* GOAL OF THE EXERCISE
Because only the text is wanted, repeat the records below exactly and omit the pictures.

* DATA RECORDS
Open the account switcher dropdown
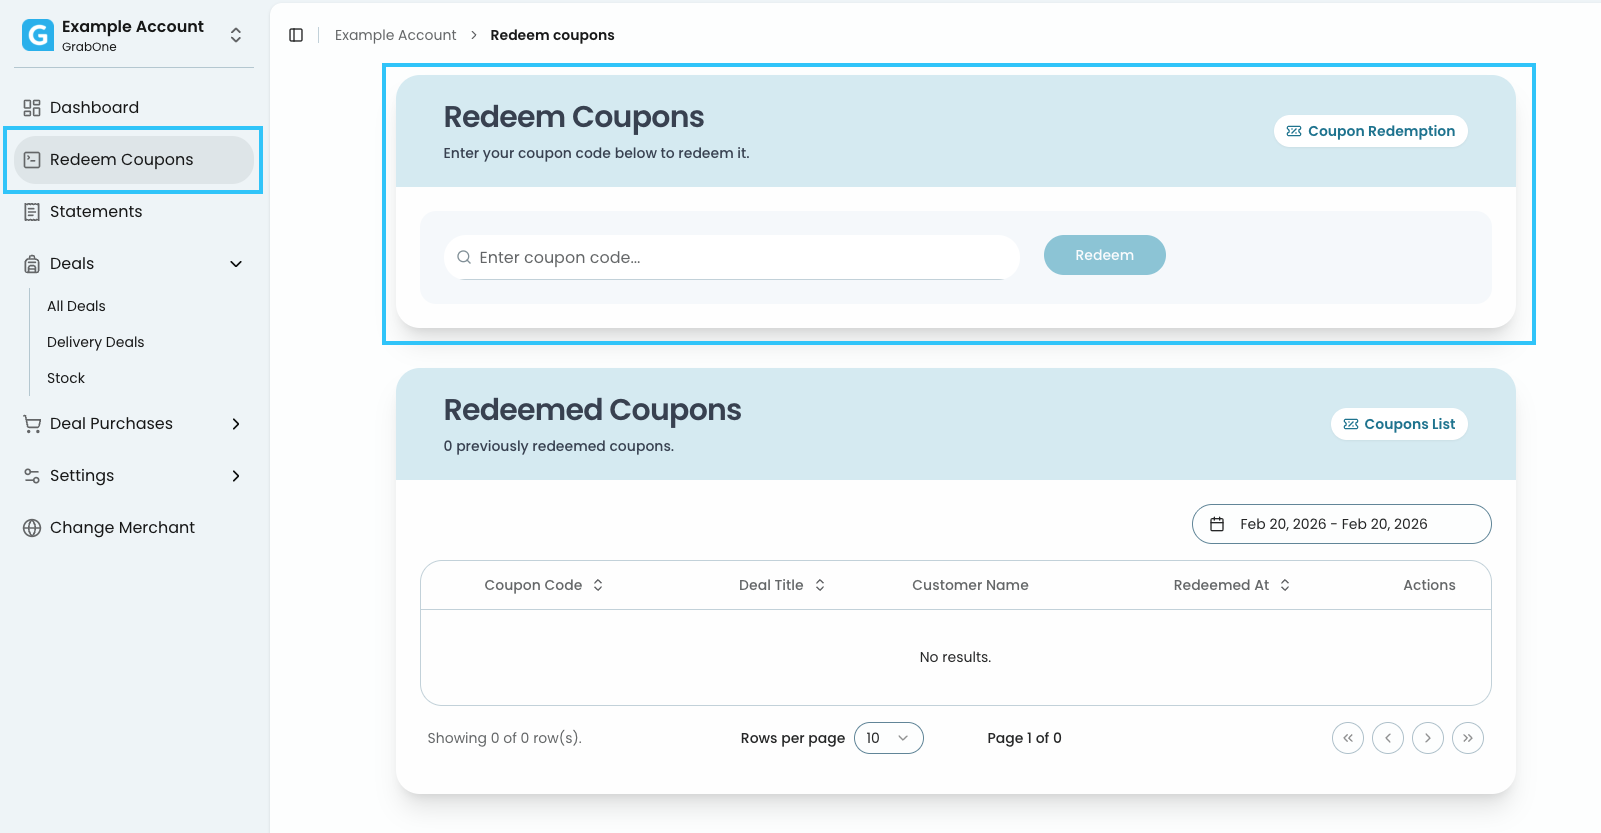pyautogui.click(x=236, y=35)
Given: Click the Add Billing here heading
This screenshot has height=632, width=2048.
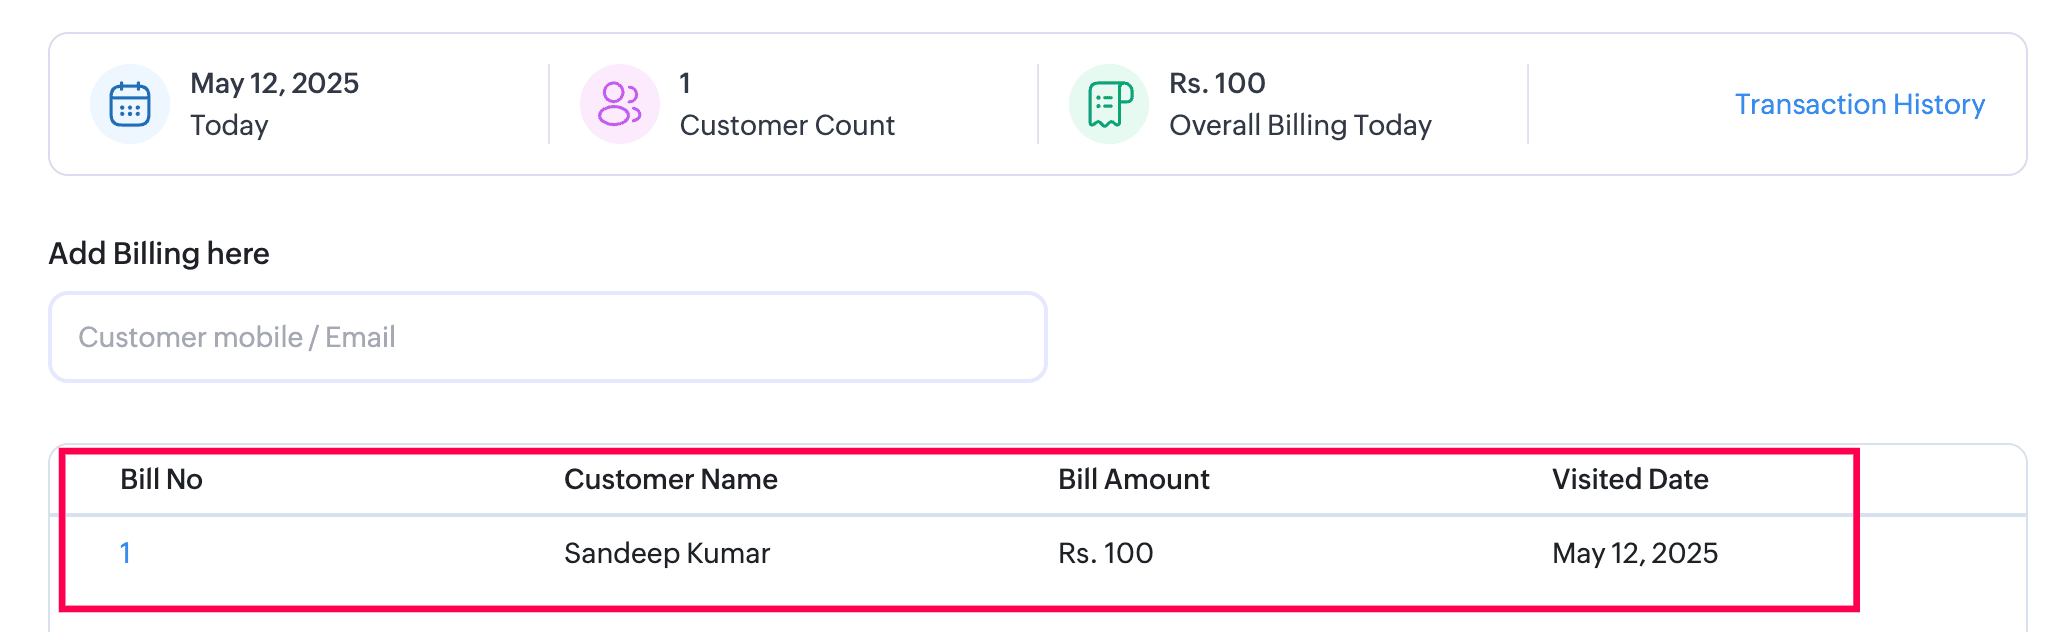Looking at the screenshot, I should 159,253.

* OUTPUT FOR THIS EXERCISE
Open the account switcher dropdown
pyautogui.click(x=236, y=35)
Given: Click the Add Billing here heading
This screenshot has height=632, width=2048.
Looking at the screenshot, I should 159,253.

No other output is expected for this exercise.